By Alisa Minykova
Alisa blogs at minyukova.com
My grandmother lived in a building for seniors in Jersey City across the river from World Trade Center. When she was healthier, she would come to visit me on the Lower East Side. After September 11th, the Path Train stopped running to Manhattan from her station. And, when they rebuilt everything, she was too scared of the way things would look on the other side, so she never left Jersey City again. The promenade near her house became her destination. It was there that she scouted for the latest trends, even though mostly office workers were passing by. She would have me sit with her on a bench as if we were in the first rows of fashion week and lecture me on the do’s and don’ts of pleating and pant lengths, using the unsuspecting passers-by in sensible attire.
Sometimes she would find a bag of clothes, belonging to someone who had died or moved to a nursing facility, in the trash compactor room of her building. She would examine every article with the eye of a tailor, looking at the stitching and the fabric. If the thing was as old as the person who it belonged to, she would exclaim “Look at the craftsmanship! Look at the work involved. Try it on!”
I would have to use my entire physiology to fight off a size sixteen dress coat or a woman’s business suit. “I can alter it!” she would insist. “I can hem the skirt!” Why did I resist these offers? After all, she was forward-thinking, claiming to have invented tights during WW2 by sewing wool stockings to her underwear. It’s not like I was un-eccentric, it would have cost me nothing to let her have her creative release. In fact we could have created a brand, but I didn’t believe in her vision and that is my loss.
Despite her inability to understand or speak English, my grandmother would talk to just about anyone. She used her own form of Esperanto, a jumble of Latin (which she learned at law school) Yiddish and Russian. If the person was remotely responsive she would really get going and throw in some Soviet slogans. Of course, in America her humor was rarely appreciated and her desire for even a passing soul to soul connection rarely met. This hunger to connect, coupled with a pathological hatred for human ignorance, created an impossible situation of disappointment and loneliness. Reading became her only true salvation, it was in biographies of epic men and women that she felt relevant, and in intricate novels that she had her affairs.

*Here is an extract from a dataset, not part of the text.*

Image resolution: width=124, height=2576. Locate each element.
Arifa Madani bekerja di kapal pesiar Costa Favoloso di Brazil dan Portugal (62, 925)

Two years after her death I recognize her characteristics in myself more than ever. Like her, I have an insatiable desire to connect with humanity, like her I fail. Although my antics and desire to impress others pale in comparison to hers, I find myself spastically striking up conversations with strangers, only to realize that they have no idea why I am talking to them. I myself do not know I am talking to them. Perhaps, I am looking for my grandmother.